*** WORKING DATA Section Begins ***

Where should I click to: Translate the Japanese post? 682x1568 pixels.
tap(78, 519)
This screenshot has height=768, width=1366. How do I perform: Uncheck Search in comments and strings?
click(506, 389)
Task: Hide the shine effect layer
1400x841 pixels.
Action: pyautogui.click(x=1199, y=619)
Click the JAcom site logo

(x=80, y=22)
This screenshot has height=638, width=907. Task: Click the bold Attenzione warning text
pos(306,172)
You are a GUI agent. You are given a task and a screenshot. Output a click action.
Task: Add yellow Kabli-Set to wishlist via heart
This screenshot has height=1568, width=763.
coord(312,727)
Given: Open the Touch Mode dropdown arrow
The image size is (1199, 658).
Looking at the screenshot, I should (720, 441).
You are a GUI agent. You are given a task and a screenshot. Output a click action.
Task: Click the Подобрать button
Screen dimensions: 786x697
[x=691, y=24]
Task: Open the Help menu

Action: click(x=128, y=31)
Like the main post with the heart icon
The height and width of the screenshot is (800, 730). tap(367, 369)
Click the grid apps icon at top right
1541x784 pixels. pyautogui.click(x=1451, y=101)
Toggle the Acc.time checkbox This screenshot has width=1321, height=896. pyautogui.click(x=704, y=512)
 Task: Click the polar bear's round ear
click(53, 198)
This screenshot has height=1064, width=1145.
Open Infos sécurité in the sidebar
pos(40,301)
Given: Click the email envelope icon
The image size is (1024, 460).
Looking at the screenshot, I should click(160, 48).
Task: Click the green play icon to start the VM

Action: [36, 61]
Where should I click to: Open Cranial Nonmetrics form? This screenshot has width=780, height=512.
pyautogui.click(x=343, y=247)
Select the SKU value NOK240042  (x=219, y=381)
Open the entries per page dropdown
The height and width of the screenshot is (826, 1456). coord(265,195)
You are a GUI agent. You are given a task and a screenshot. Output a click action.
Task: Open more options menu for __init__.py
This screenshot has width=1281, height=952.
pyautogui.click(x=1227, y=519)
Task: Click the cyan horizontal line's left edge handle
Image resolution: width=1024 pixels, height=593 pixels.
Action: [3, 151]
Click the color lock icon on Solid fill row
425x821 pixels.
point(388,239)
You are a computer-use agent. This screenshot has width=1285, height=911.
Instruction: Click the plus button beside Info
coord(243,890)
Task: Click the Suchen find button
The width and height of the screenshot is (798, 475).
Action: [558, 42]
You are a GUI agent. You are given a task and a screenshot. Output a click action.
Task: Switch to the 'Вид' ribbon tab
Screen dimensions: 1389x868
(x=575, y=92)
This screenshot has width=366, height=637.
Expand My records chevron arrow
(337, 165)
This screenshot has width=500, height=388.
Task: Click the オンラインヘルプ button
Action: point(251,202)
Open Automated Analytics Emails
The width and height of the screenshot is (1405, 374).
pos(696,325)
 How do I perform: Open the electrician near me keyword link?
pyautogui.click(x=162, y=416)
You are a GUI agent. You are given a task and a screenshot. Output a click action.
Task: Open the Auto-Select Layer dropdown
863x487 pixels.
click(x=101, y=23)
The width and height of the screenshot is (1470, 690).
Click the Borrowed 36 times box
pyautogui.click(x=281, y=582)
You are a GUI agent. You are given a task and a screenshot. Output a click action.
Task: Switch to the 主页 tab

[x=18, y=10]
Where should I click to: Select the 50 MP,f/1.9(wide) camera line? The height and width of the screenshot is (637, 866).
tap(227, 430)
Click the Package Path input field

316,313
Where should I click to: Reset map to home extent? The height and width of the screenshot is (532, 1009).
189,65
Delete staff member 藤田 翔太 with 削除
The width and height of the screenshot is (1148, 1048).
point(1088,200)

*** WORKING DATA Section Ends ***

WHAT YOU SHOULD DO - Write down the full listing again, exactly.

TASK ANSWER -
Where should I click to: Translate the Japanese post? 682x1568 pixels.
tap(78, 519)
This screenshot has height=768, width=1366. How do I perform: Uncheck Search in comments and strings?
click(506, 389)
Task: Hide the shine effect layer
1400x841 pixels.
Action: pyautogui.click(x=1199, y=619)
Click the JAcom site logo

(x=80, y=22)
This screenshot has height=638, width=907. Task: Click the bold Attenzione warning text
pos(306,172)
You are a GUI agent. You are given a task and a screenshot. Output a click action.
Task: Add yellow Kabli-Set to wishlist via heart
This screenshot has height=1568, width=763.
coord(312,727)
Given: Open the Touch Mode dropdown arrow
The image size is (1199, 658).
Looking at the screenshot, I should (720, 441).
You are a GUI agent. You are given a task and a screenshot. Output a click action.
Task: Click the Подобрать button
Screen dimensions: 786x697
[x=691, y=24]
Task: Open the Help menu

Action: click(x=128, y=31)
Like the main post with the heart icon
The height and width of the screenshot is (800, 730). tap(367, 369)
Click the grid apps icon at top right
1541x784 pixels. pyautogui.click(x=1451, y=101)
Toggle the Acc.time checkbox This screenshot has width=1321, height=896. pyautogui.click(x=704, y=512)
 Task: Click the polar bear's round ear
click(53, 198)
This screenshot has height=1064, width=1145.
Open Infos sécurité in the sidebar
pos(40,301)
Given: Click the email envelope icon
The image size is (1024, 460).
Looking at the screenshot, I should click(160, 48).
Task: Click the green play icon to start the VM

Action: [36, 61]
Where should I click to: Open Cranial Nonmetrics form? This screenshot has width=780, height=512.
pyautogui.click(x=343, y=247)
Select the SKU value NOK240042  (x=219, y=381)
Open the entries per page dropdown
The height and width of the screenshot is (826, 1456). coord(265,195)
You are a GUI agent. You are given a task and a screenshot. Output a click action.
Task: Open more options menu for __init__.py
This screenshot has width=1281, height=952.
pyautogui.click(x=1227, y=519)
Task: Click the cyan horizontal line's left edge handle
Image resolution: width=1024 pixels, height=593 pixels.
Action: [3, 151]
Click the color lock icon on Solid fill row
425x821 pixels.
point(388,239)
You are a computer-use agent. This screenshot has width=1285, height=911.
Instruction: Click the plus button beside Info
coord(243,890)
Task: Click the Suchen find button
The width and height of the screenshot is (798, 475).
Action: [558, 42]
You are a GUI agent. You are given a task and a screenshot. Output a click action.
Task: Switch to the 'Вид' ribbon tab
Screen dimensions: 1389x868
(x=575, y=92)
This screenshot has width=366, height=637.
Expand My records chevron arrow
(337, 165)
This screenshot has width=500, height=388.
Task: Click the オンラインヘルプ button
Action: point(251,202)
Open Automated Analytics Emails
The width and height of the screenshot is (1405, 374).
pos(696,325)
 How do I perform: Open the electrician near me keyword link?
pyautogui.click(x=162, y=416)
You are a GUI agent. You are given a task and a screenshot. Output a click action.
Task: Open the Auto-Select Layer dropdown
863x487 pixels.
click(x=101, y=23)
The width and height of the screenshot is (1470, 690).
Click the Borrowed 36 times box
pyautogui.click(x=281, y=582)
You are a GUI agent. You are given a task and a screenshot. Output a click action.
Task: Switch to the 主页 tab

[x=18, y=10]
Where should I click to: Select the 50 MP,f/1.9(wide) camera line? The height and width of the screenshot is (637, 866).
tap(227, 430)
Click the Package Path input field

316,313
Where should I click to: Reset map to home extent? The height and width of the screenshot is (532, 1009).
189,65
Delete staff member 藤田 翔太 with 削除
The width and height of the screenshot is (1148, 1048).
point(1088,200)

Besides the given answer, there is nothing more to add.